Die Veranstaltung ist eine Kooperation von Museumsquartier Osnabrück, Seebrücke Osnabrück, Kritnet sowie dem Büro für Friedenskultur der Stadt Osnabrück im Rahmen der „Internationalen Wochen gegen Rassismus“, mit Unterstützung von Exil e.V. Weitere Informationen sind unter Tel. 0541-323 2322 erhältlich.

„Umkämpfte Räume des Asyls in Osnabrück“ ist der Titel eines Impulsvortrags mit anschließender Diskussion mit Sophie Hinger am Donnerstag, 23. April, 17 Uhr, in der Villa Schlikker. 

Welche Rolle spielen pro-migrantische zivilgesellschaftliche Initiativen für den Umgang mit (Flucht-)Migration vor Ort? Das ist die zentrale Frage des Vortrags. Mit einem besonderen Fokus auf die Aufnahme und Unterbringung von Geflüchteten zeichnet Sophie Hinger die Entstehung, Dynamiken und Folgen zivilgesellschaftlichen Engagements für und mit Geflüchteten in Osnabrück nach. Dabei schlägt sie den Bogen von der Entstehung solidarischer Initiativen und Proteste rund um die Eröffnung der ersten Sammelunterkünfte für Geflüchtete Anfang der 1980er Jahre bis zu den Reaktionen auf den „Langen Sommer der Migration 2015“.

Sophie Hinger ist Sozialgeographin am Osnabrücker Institut für Migrationsforschung und Interkulturelle Studien (IMIS).

Beim Impulsvortrag und der anschließenden Diskussion mit Margret Pues und Frieder Marahrens geht es am Donnerstag, 18. Juni, 17 Uhr, in der Villa Schlikker um „Rückblick und Ausblick zum zivilgesellschaftlichen Engagement am Beispiel des Kirchenasyls“.

Das Kirchenasyl steht in einer jahrhundertealten Schutztradition und ist als „ultima ratio“ immer Nothilfe in einem konkreten Einzelfall. Es dient dazu, Gefahren für Leib und Leben, drohende Menschenrechtsverletzungen oder individuell unzumutbare Härten für die geflüchtete Person abzuwenden.

Das erste Kirchenasyl der Neuzeit in Osnabrück wurde 1996 gewährt.
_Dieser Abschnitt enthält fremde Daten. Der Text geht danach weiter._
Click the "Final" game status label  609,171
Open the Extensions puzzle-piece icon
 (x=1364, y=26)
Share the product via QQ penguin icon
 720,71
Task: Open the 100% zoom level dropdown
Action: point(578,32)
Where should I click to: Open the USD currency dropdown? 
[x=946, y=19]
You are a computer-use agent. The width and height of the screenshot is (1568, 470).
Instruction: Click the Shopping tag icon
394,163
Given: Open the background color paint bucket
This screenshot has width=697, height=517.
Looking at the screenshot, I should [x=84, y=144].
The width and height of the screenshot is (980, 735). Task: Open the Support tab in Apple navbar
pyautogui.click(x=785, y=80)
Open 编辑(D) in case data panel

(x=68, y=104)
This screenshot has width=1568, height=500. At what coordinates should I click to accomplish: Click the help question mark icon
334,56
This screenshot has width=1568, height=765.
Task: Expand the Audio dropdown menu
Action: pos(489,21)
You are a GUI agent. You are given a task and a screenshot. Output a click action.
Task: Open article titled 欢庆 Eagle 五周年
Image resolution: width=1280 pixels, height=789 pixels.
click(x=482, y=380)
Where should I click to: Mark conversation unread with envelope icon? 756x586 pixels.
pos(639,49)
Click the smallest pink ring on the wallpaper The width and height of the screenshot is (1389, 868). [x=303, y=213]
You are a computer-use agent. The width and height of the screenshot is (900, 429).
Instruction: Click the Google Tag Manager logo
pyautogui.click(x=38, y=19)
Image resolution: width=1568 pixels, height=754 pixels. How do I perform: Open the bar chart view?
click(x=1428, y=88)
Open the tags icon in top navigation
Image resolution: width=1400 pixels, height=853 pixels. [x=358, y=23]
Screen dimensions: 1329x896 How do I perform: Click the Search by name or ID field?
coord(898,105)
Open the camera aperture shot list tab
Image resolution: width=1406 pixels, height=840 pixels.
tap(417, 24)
Dazu gründeten Vertreterinnen und Vertreter aus Zivilgesellschaft und Kirchen das ökumenische Netzwerk „Asyl in der Kirche“. Im Rahmen des christlichen Engagements für Geflüchtete kommt es auch heute immer wieder dazu, dass Kirchengemeinden und Ordensgemeinschaften von Zurück- oder Abschiebung Bedrohte vorübergehend in kirchlichen Räumen aufnehmen, um ihnen in einer konkreten Notsituation beizustehen. Margret Pues ist Referentin für Flüchtlingshilfe beim Caritasverband für die Diözese Osnabrück e.V. Frieder Marahrens ist Pastor i.R.

Am Donnerstag, 27. August, 17 Uhr, findet im Akzisehaus unter dem Titel „Mach´s doch selbst!“ eine Projektvorstellung und ein Workshop mit Lara Benteler und Maria Neunteufel statt.

Im Projekt „Mach’s doch selbst!“ möchte das Museumsquartier Osnabrück das ehrenamtliche Engagement bei Exil e.V. stärken. Es sollen sowohl Menschen mit Fluchterfahrung dazu ermutigt werden, sich zu engagieren und dabei unterstützt werden, eigene Projektideen umzusetzen, als auch Menschen ohne Fluchterfahrung in ihrem Engagement gefördert werden. In ihrem Workshop möchten Lara Benteler und Maria Neunteufel „Ergebnisse“ von „Mach’s doch selbst!“-Projekten präsentieren und sie als Objekte mit Migrationsgeschichte vorstellen, die Eingang in das Virtuelle Osnabrücker Migrationsmuseum finden können.

Maria Neunteufel und Lara Benteler sind Ehrenamtskoordinatorinnen bei Exil e.V.

Beim Impulsvortrag und der anschließenden Diskussion mit Sandra Steinkühler

geht es am Donnerstag, 1. Oktober, 17 Uhr, im Akzisehaus um „Trauma und Flucht – Psychosoziale Versorgung von Geflüchteten in Niedersachsen“.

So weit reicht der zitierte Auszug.